Prosecutors allege that the suspects engaged in “mafia-like techniques,” including intimidation, to make their scheme work. All in all, the scam was reportedly worth over 4.5 billion euros ($5.1 billion) – with funds coming in from such valued businesses as counterfeiting, prostitution, labor exploitation and tax evasion.
Nearly half that money was funneled through the Bank of China, which brought in 758,000 euros ($860,000) in commissions for its trouble, according to Italian investigative documents. To avoid detection, prosecutors claim that the money was fractioned into small sums. Prosecutors also allege an established culture of looking the other way among managers and workers at the Bank of China.

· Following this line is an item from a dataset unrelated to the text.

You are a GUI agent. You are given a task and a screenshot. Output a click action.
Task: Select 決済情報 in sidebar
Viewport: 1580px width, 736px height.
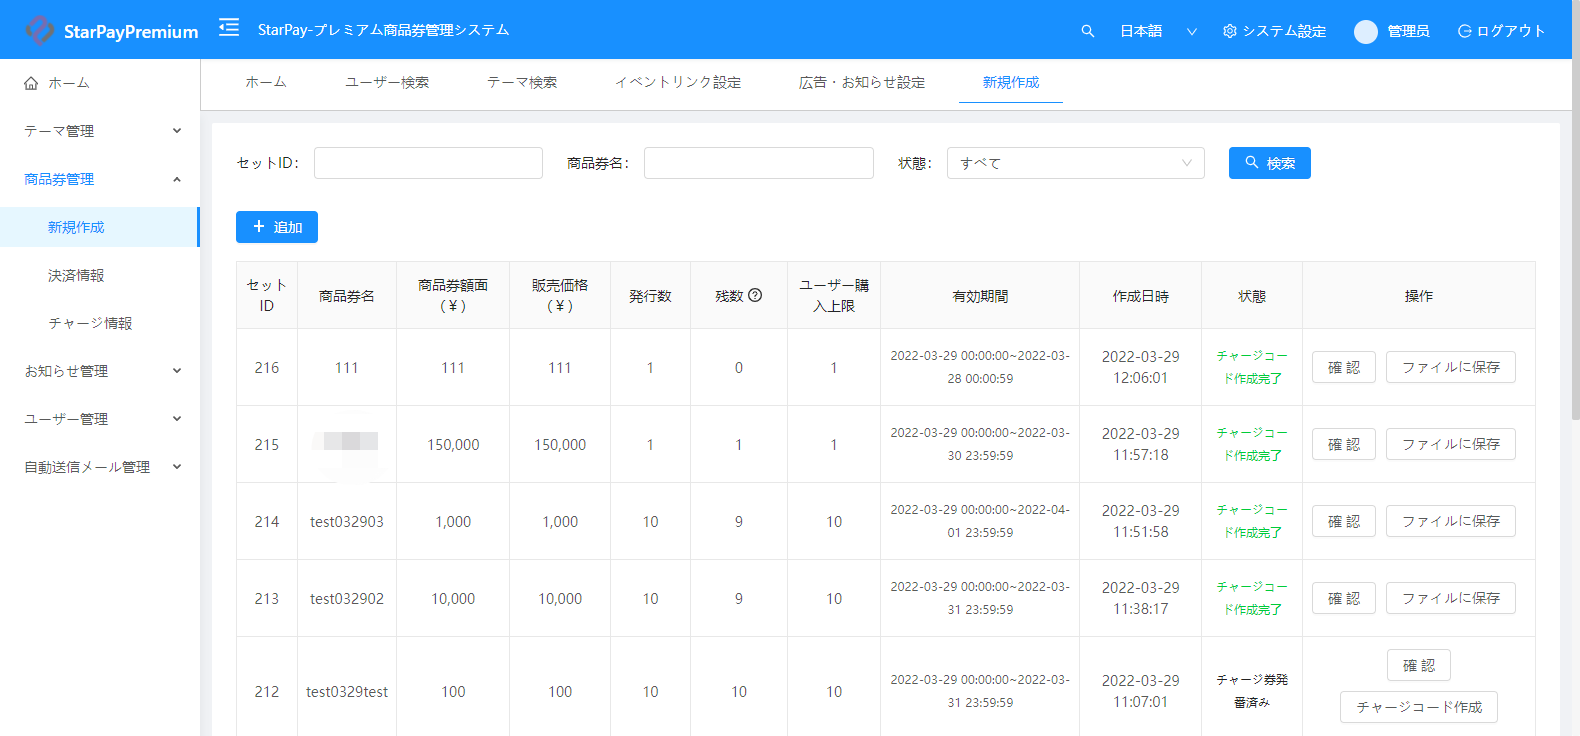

The Bank of China has denied wrongdoing, and their lawyers have said they are not guilty of any misuse of international money transfers.
Beijing did not cooperate with the investigation, Italian officials said, nor did they have any answer to offer about where money went after it left Italian shores – since Italian police were unable to continue their investigation in China. The AP reports, on the basis of their own investigation, that at least some of that money flowed into the coffers of a large government-controlled import-export company that has been accused of repeatedly shipping counterfeit merchandise, some of it to the United States.
China’s state-run Global Times newspaper published a rebuttal to that AP story, calling it “strange” and noting that the Bank of China has “no obligation to cooperate with Italian police.”